My second chapter looks at the regulatory environment in which platform work is performed in Australia and the numerous challenges posed for on-demand labour. While notions of escape from my law degree initially formed part of my motivation to undertake honours in Political Economy, the law eventually came to occupy a central thread in my thesis. Platform workers are engaged by firms as independent contractors that do not possess the same legal protections as employees, despite generally engaging in similar forms of work and suffering from comparable vulnerabilities. I argue that the platform economy disrupts established norms upon which labour law is premised and removes employment relations from the traditional government-exercised regulatory sphere to the unforgiving commercial marketplace. There is a lack of legal protections and limited capacity for platform workers to exercise collective bargaining power.
Having highlighted the extent and nature of regulatory gaps, their impact on experiences of work and the nature of the relationship between platform workers and firms is then explored in Chapter Three. This chapter presents findings from semi-structured interviews with Uber drivers in the Sydney metropolitan area. My findings highlight the non-transparent nature of Uber’s communications with its drivers and the way in which this fosters a sense of regulatory confusion among workers. This confusion is further exacerbated by the complexity and uncertainty of the regulatory environment in which platform work is performed. Findings from interviews also reveal the income insecurity and unpredictability associated with platform work. While the sample size of drivers is relatively small and only relates to Uber, the findings from these interviews provide useful insights into a common lack of regulatory understanding, and the effects of precarious employment experienced by workers across many platforms.

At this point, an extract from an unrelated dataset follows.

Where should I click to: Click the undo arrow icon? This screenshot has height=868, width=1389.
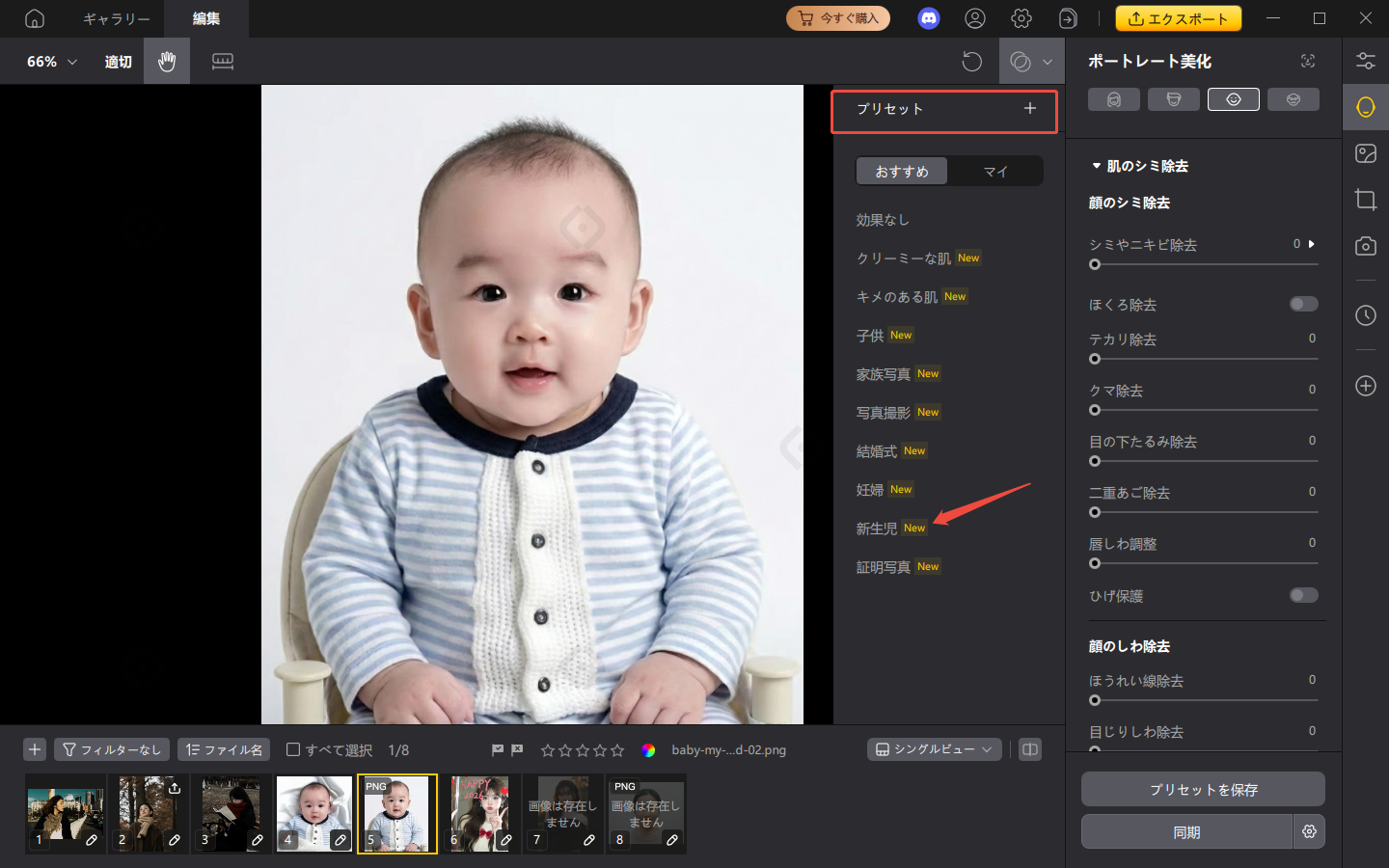[971, 61]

The implications of interview findings for theoretical understandings of platform work are then drawn out in Chapter Four. I argue that the precariousness of platform work hinges on the asymmetrical relationship between on-demand labour and platform firms. Power and information asymmetries manifest in regulatory confusion among workers and are maintained through platform design and detached styles of digital communication by firms. I argue that unions and worker associations have the potential to assist in filling informational gaps and advocating for worker’s rights, however labour-driven negotiations with platform firms are considerably hindered by the current regulatory environment. In the absence of legislative reform, platform work will maintain its precarious quality and decent working conditions will be out of grasp for a growing number of individuals.

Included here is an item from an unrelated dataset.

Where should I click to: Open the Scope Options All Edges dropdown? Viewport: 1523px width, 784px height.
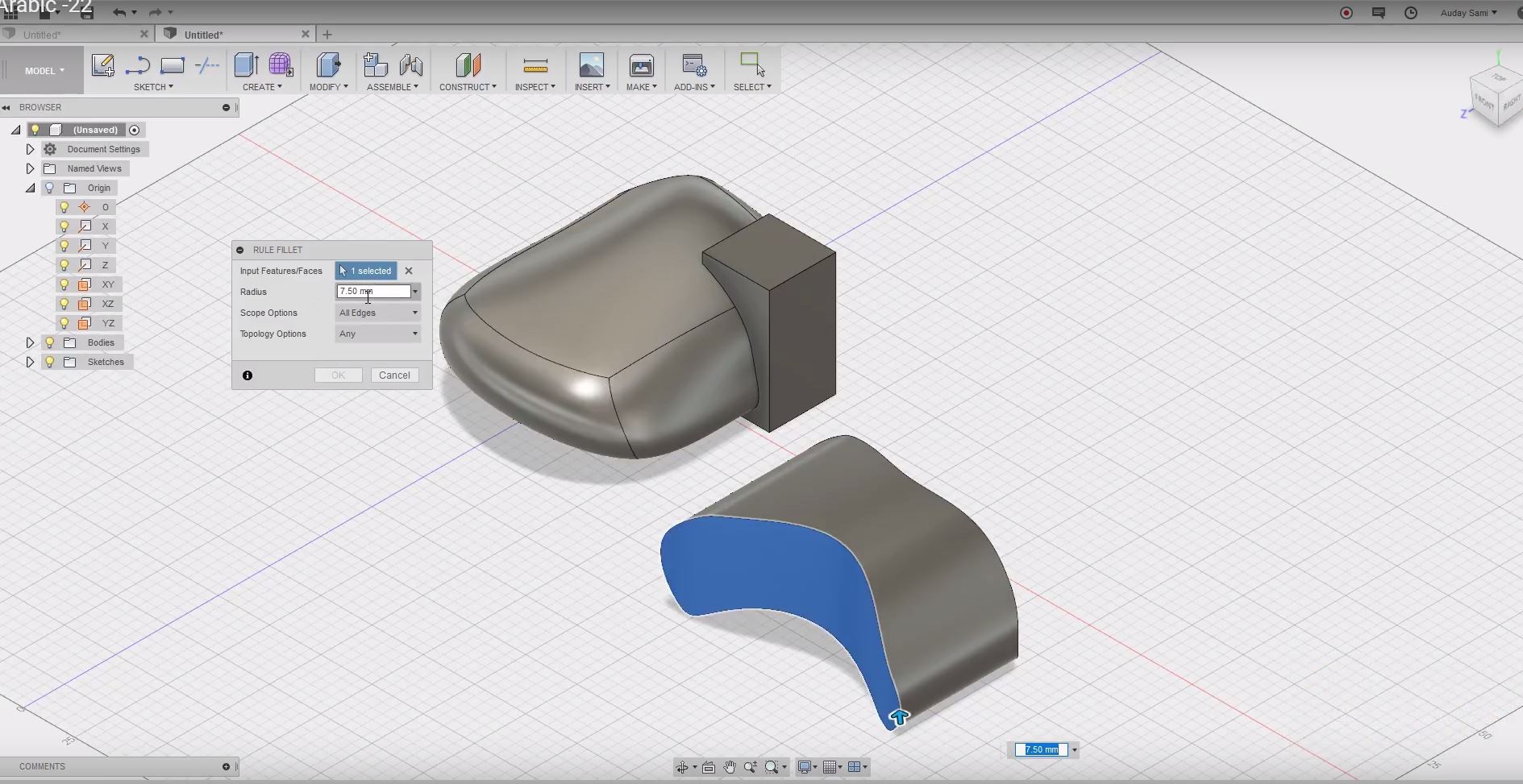(x=377, y=313)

Platform work represents a rupturing of traditional employment relations, shifting the risks and costs associated with work away from firms and onto workers. My thesis provides an empirical basis for the development of theoretical frameworks that further elucidate the relationship between platform workers and digital platforms. It contributes to the emerging academic literature in this field by demonstrating the importance of power and information asymmetries in shaping worker experiences. Further, it illustrates the need for regulatory reform that addresses this imbalance with the aim of providing workers with formal protections that limit their employment vulnerability. It is a nascent point in time to seriously question how the current legislative framework accommodates technological developments and changes in the labour market. If policy-makers fail to engage in a genuine assessment of the effectiveness of existing labour regulations then precarious employment in Australia will continue to expand.